Интервью о книгах с Леоном Тахтаджяном, доктором физико-математических наук, профессором математического факультета университета Стони Брук штата Нью-Йорк, США, ведущим научным сотрудником Международного математического института им. Л. Эйлера в Санкт-Петербурге, председателем комитета Отделения математических наук РАН по реорганизации института им. Л. Эйлера. Беседовала Наталия Демина.
Леон, в каком возрасте вы научились читать, какой была ваша первая книга?
Если честно, то я не помню, когда я научился читать. Может быть в два года, может быть в три. И первую книгу я тоже не помню, видимо это была какая-нибудь сказка, что-то в таком роде. Может быть «Золотой ключик», может быть что-то еще. Но, на самом деле, я помню книгу, которая в детстве произвела на меня очень сильное впечатление – это были «Легенды и мифы Древней Греции» Н. Куна. Это первая серьезная книжка, которую я прочел взахлеб. Мне было где-то лет шесть или семь. И с тех пор я очень полюбил античность, стал читать всё, что было возможно на эту тему. Она надолго оставалась моей любимой книгой.
Были ли книги, которые, как вы сейчас понимаете, способствовали тому, что вы стали математиком?
Да нет, пожалуй. Я наоборот читал всё, что было тогда положено читать мальчикам: Фенимора Купера, Майн Рида, Жюля Верна – такую старинную приключенческую литературу. Сейчас, я думаю, если их открыть, то будет очень скучно и неинтересно, а может быть, и нет, может быть надо попробовать. Также прочитал всего Марк Твена, было очень увлекательно. В то время не было таких занимательных книг о науке, которые издаются в наше время. Конечно, был Яков Перельман и его «Занимательная физика» и «Занимательная математика». Но мне они казались реально скучными. Дома у нас было несколько старых (дореволюционных) книжек про дифференциальное и интегральное исчисление, мне они нравились, и я их читал. В старших классах (я учился в 239 физико-математической школе) я увлекался книгой «Вариационные принципы механики» К. Ланцоша.
Как книги попадали в ваш дом? Ваша семья покупала, брала в библиотеке?
В нашем доме всегда было много книг. Мои родители переехали в Ленинград из Еревана в начале 50-х, часть библиотеки осталась в Армении, и они активно покупали. У моего отца были очень широкие интересы, помимо коллекции книг по ботанике, у нас было много старых (конец ХIX – начало ХХ века) книги по психологии, философии (включая марксистскую), истории естествозания и искусств, и т.д. Была там и стенограмма XIV съезда ВКП(б), которую я читал будучи в 9-ом классе. Общественные библиотеки тогда в моей жизни не существовали, я брал у друзей, друзья брали у меня. И книги так и кочевали из дома в дом, часто меняя хозяев.
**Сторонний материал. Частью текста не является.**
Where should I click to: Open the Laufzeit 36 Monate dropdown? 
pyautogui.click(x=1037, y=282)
Были ли книги, которые произвели на вас наибольшее впечатление, на становление вас как человека?
Вот пара эпизодов. Я был в 7-ом классе (69-ой восьмилетней школы в Ленинграде, она располагалась в здании Александровского лицея). Только что скоропостижно скончался мой приятель и сосед по парте (у него был врождённый недуг) и весь класс был в шоке. Это была первая смерть ровестника, только вчера он был рядом с нами. И тут буквально через неделю мама взяла меня на «Короля Лир» Королевского шекспировского театра в постановке Питера Брука. У нас дома было собрание Шекспира по-английски, и я прочитал всю пьесу, поняв процентов десять, не более.
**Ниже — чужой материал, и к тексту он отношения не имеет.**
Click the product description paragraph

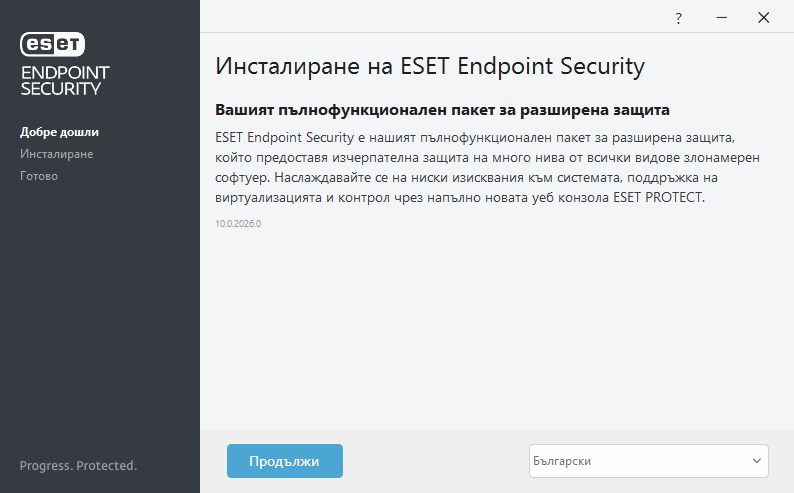pos(480,165)
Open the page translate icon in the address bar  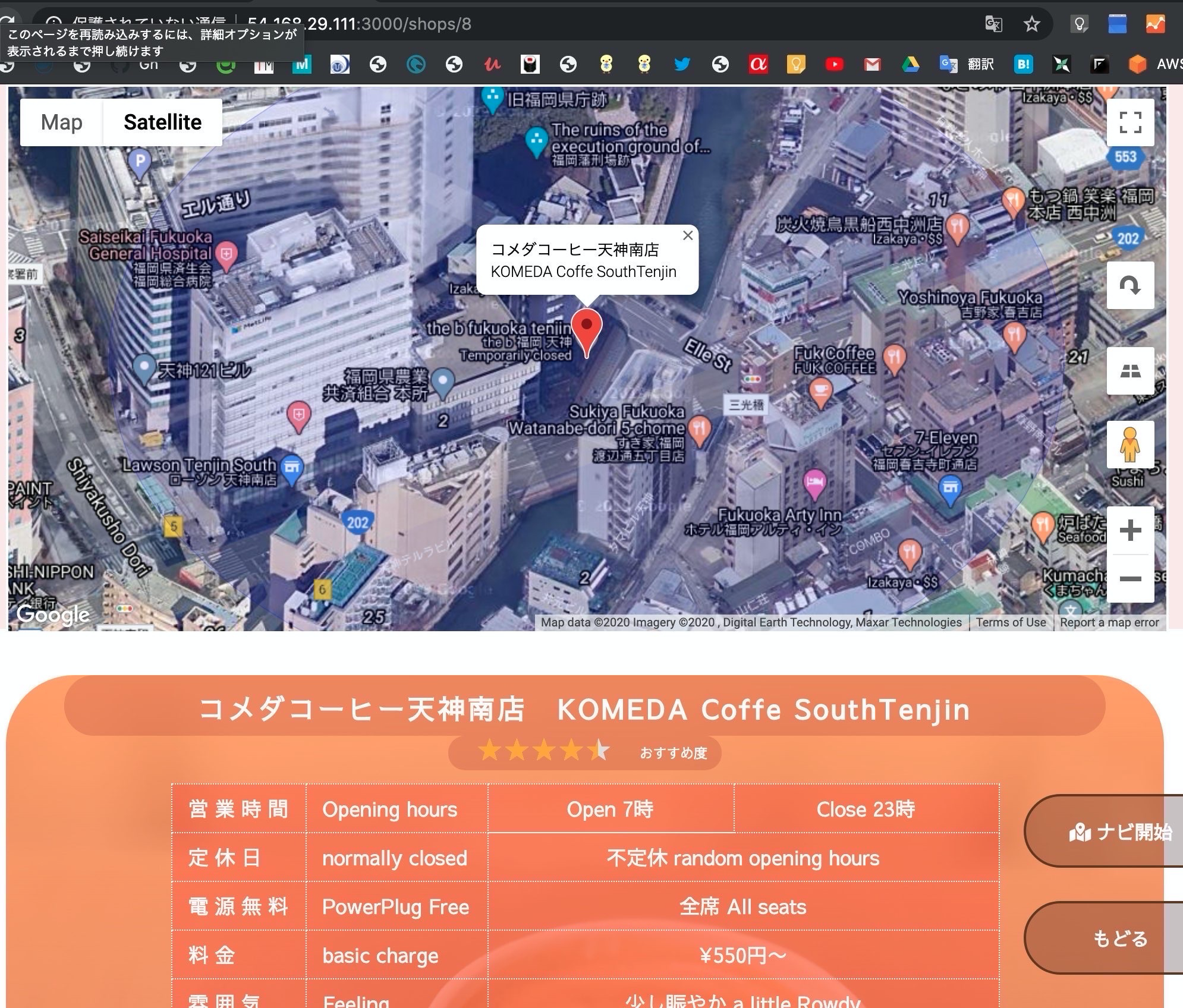click(993, 24)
Вместе с постановкой это произвело на меня сильнейшее впечатление. Мы с мамой сидели в первых рядах партера, и соседка попросила меня отнести корзину цветов на сцену, которую я и вручил королю Лиру (его играл Пол Скофилд), его дочерям и всей труппе. Так состоялось мое первое знакомство с Шекспиром. После этого я полюбил английскую классическую литературу: Стерн, Диккенс, Теккерей (я его ставлю выше Диккенса), потом Оскар Уайлд и другие.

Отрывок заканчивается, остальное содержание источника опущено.